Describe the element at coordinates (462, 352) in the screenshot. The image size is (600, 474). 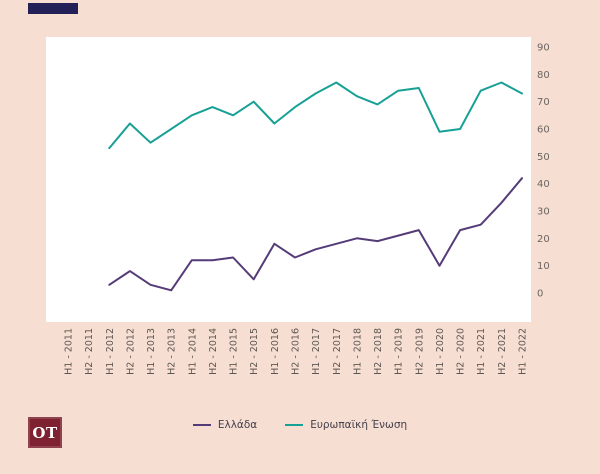
I see `x-axis-tick-label: H2 - 2020` at that location.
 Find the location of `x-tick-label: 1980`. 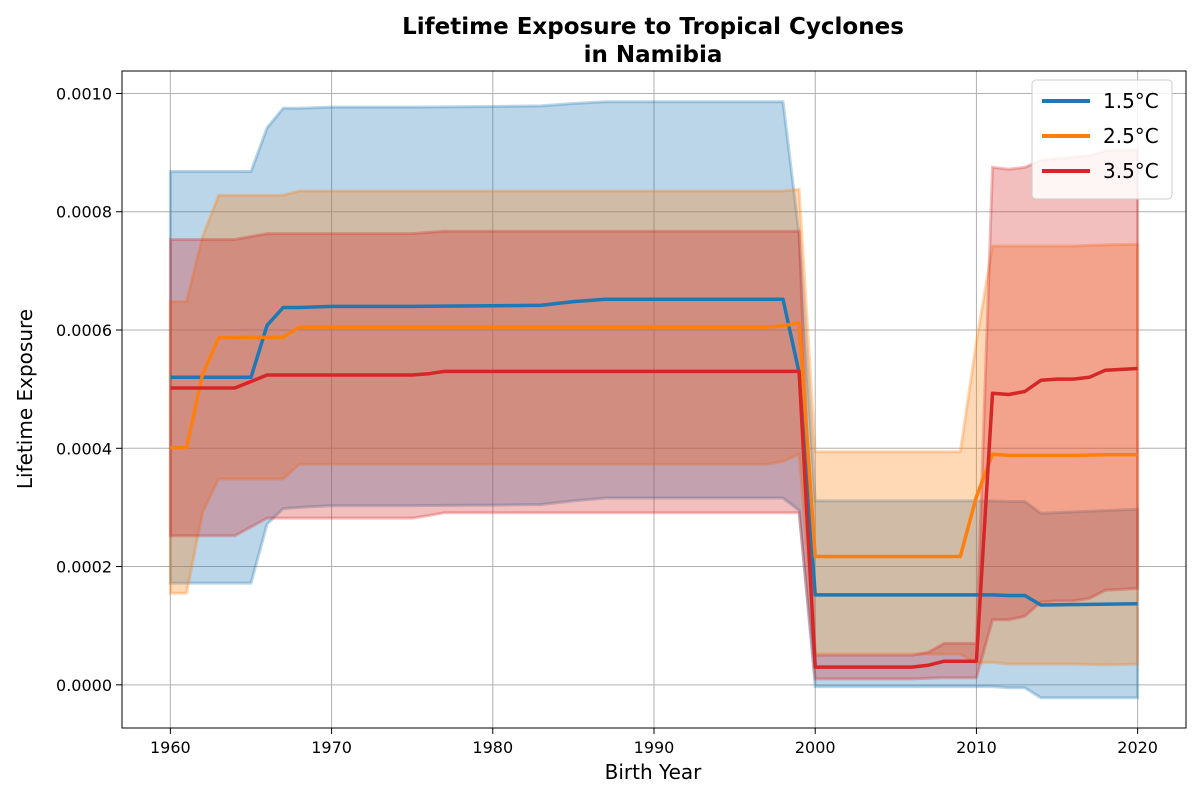

x-tick-label: 1980 is located at coordinates (492, 748).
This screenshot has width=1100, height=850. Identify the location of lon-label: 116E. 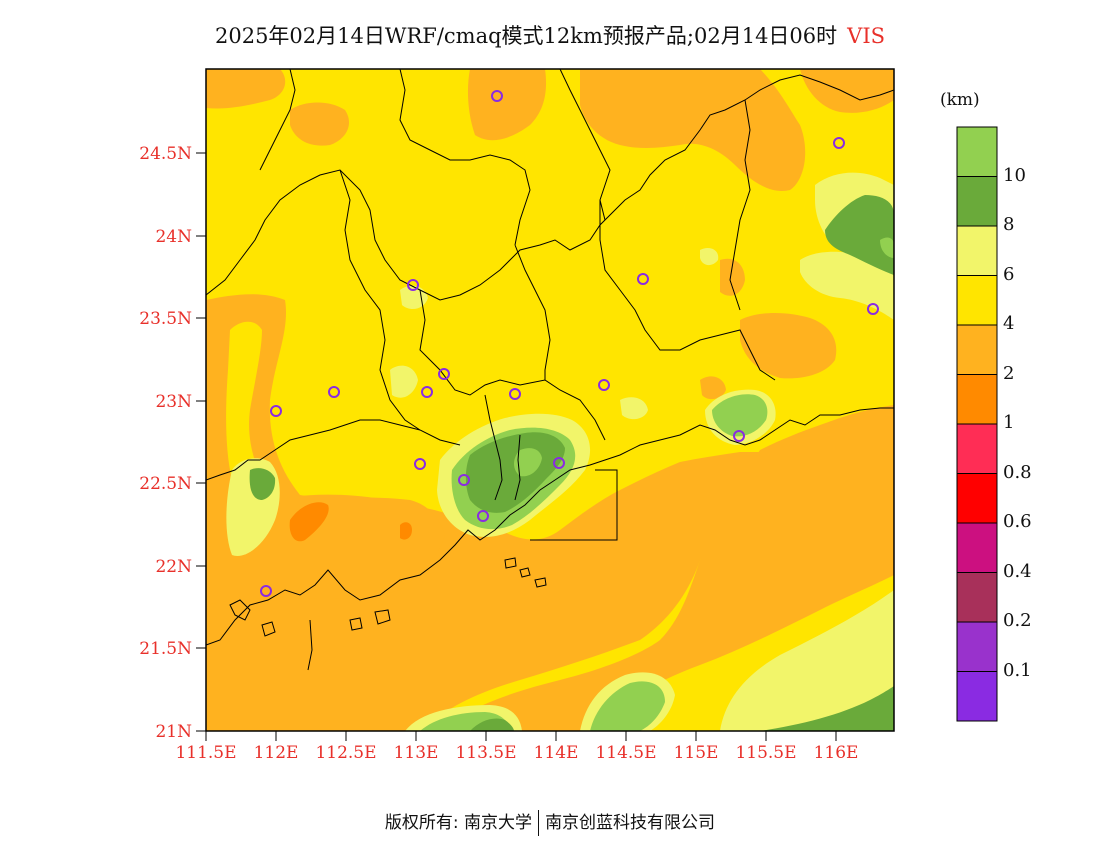
(836, 753).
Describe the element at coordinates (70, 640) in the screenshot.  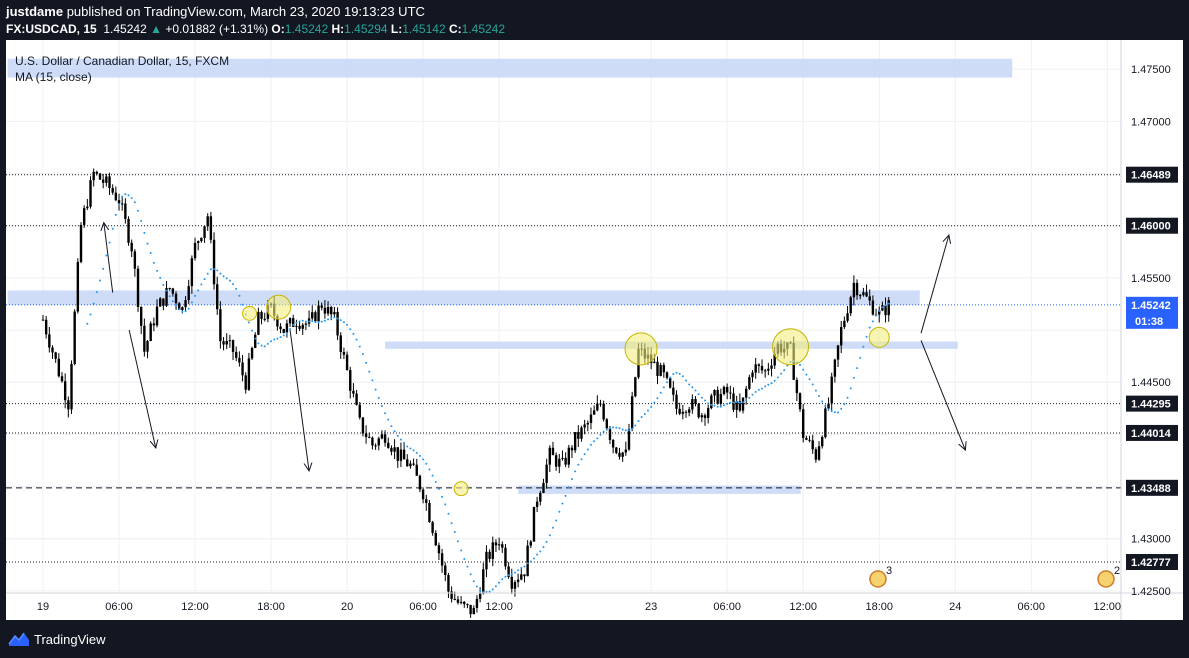
I see `brand-name: TradingView` at that location.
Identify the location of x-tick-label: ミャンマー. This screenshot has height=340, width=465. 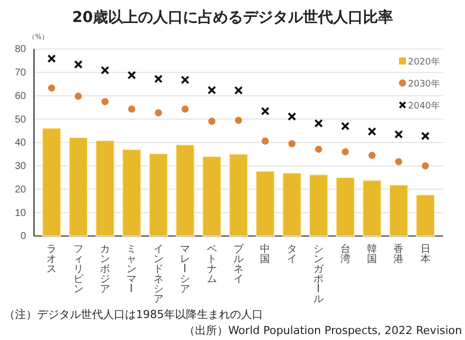
(130, 268).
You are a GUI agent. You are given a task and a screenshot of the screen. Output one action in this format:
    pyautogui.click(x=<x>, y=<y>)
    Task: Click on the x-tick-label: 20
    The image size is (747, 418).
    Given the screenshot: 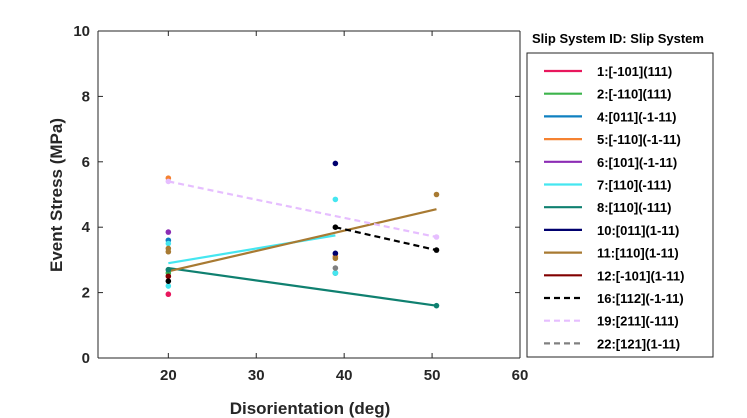 What is the action you would take?
    pyautogui.click(x=168, y=376)
    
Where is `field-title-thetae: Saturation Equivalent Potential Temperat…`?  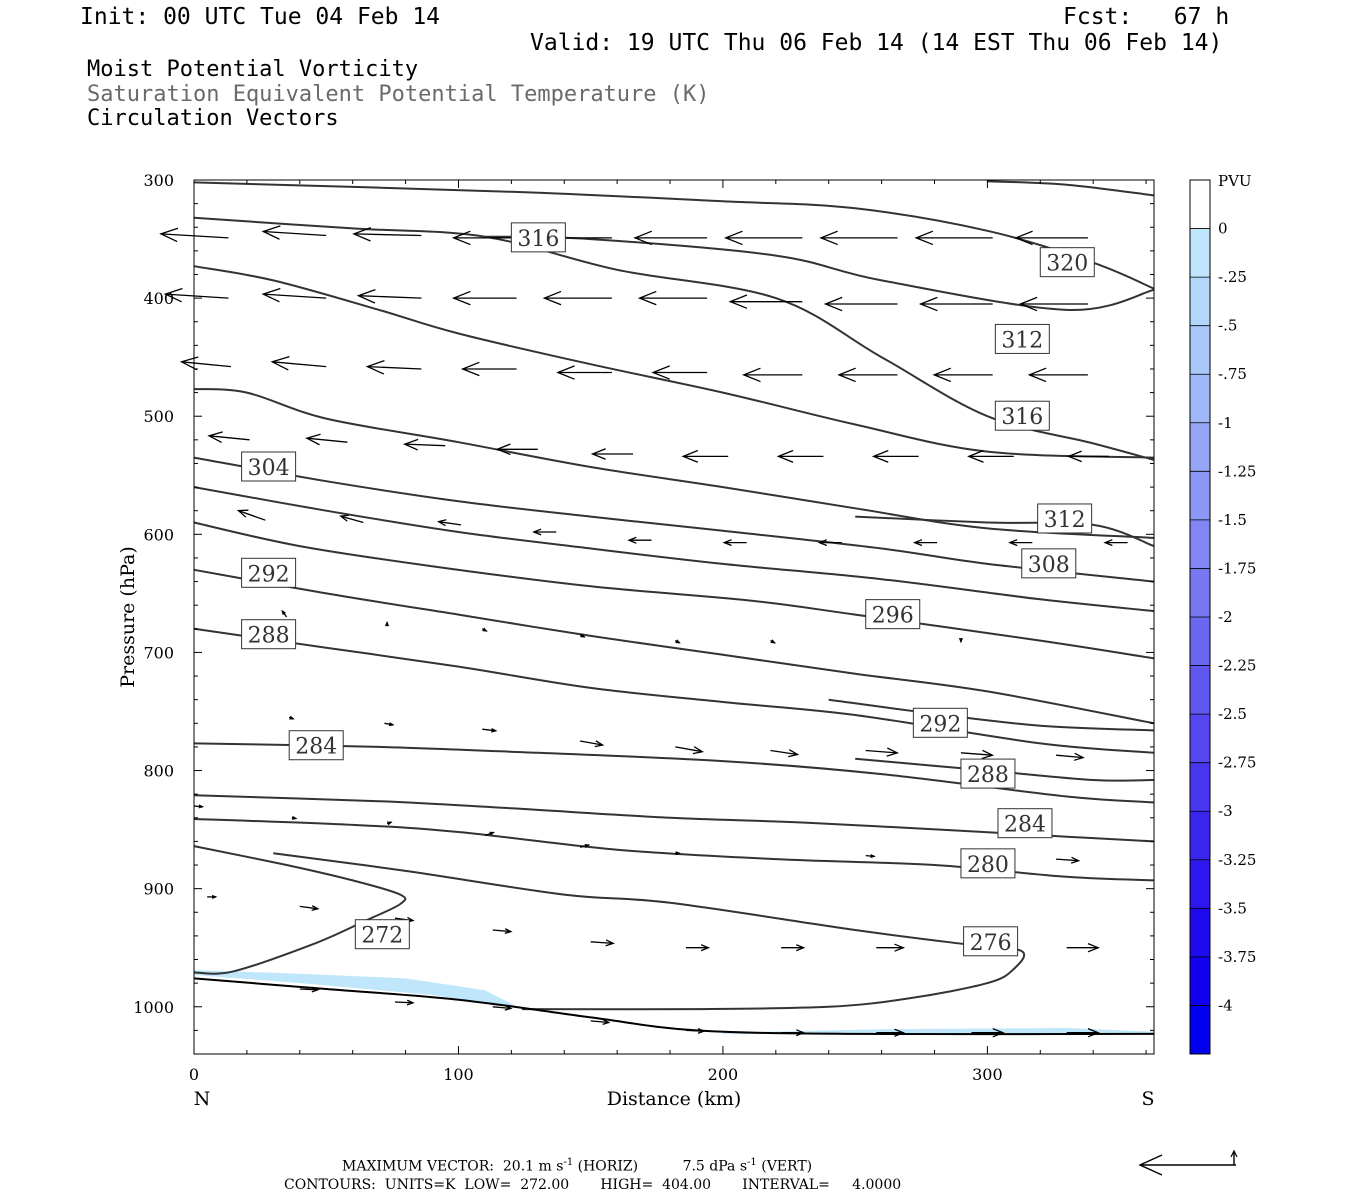 field-title-thetae: Saturation Equivalent Potential Temperat… is located at coordinates (398, 94).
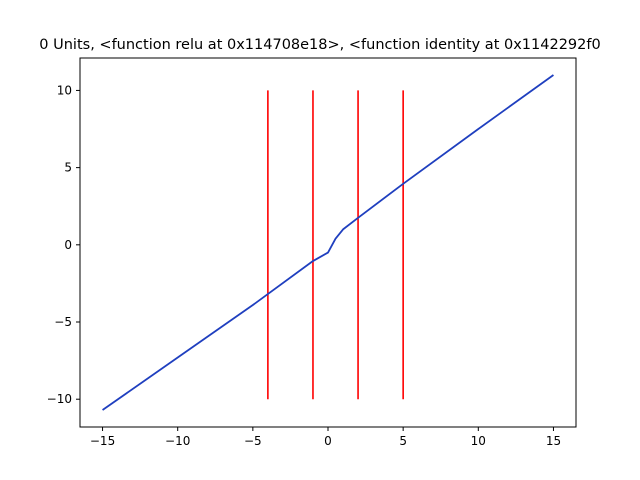 The width and height of the screenshot is (640, 480). Describe the element at coordinates (60, 399) in the screenshot. I see `y-tick-label: −10` at that location.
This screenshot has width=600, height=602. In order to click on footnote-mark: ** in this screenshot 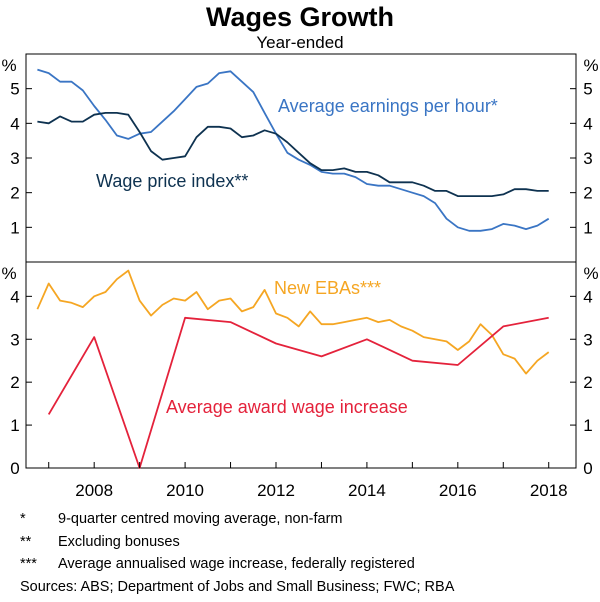, I will do `click(26, 542)`.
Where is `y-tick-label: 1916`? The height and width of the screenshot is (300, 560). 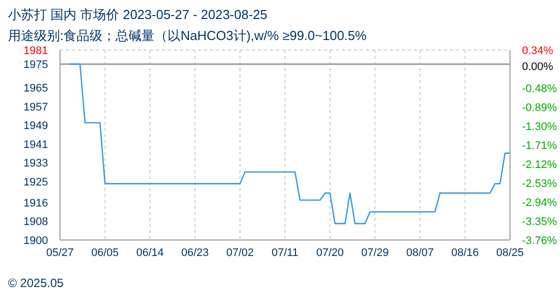
y-tick-label: 1916 is located at coordinates (36, 204).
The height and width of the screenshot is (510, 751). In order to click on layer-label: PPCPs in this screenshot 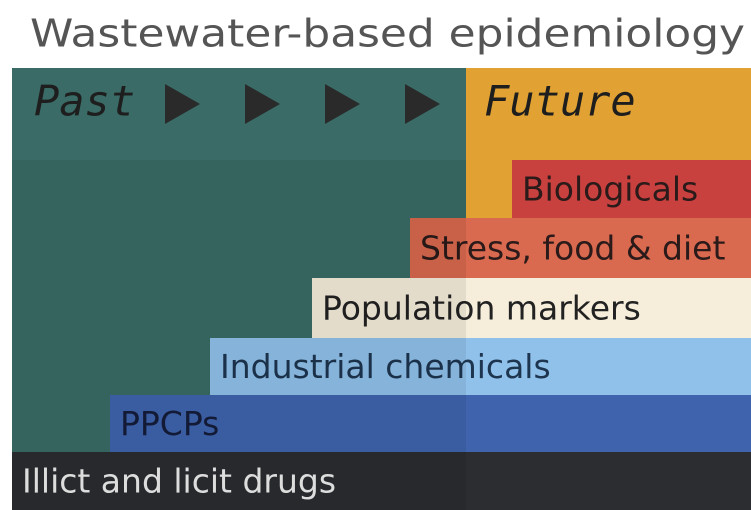, I will do `click(170, 424)`.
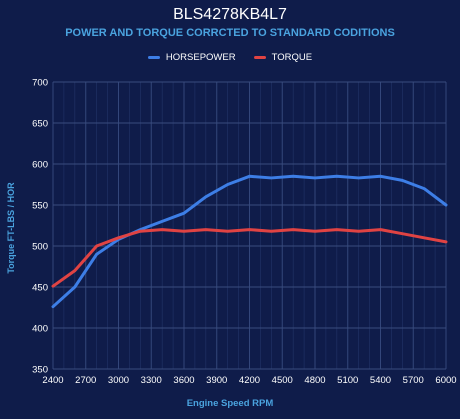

^^^^^^^^

[WHAT YOU WILL DO]: Reproduce the lines between the one holding "Identify the location of x-tick-label: ミャンマー." and the one holding "(130, 268).", inclusive, with "screenshot" replaced by "image" and nothing else altered. Leave the pictures out.

[RESULT FOR THIS TASK]:
Identify the location of x-tick-label: ミャンマー. This image has height=340, width=465. 
(130, 268).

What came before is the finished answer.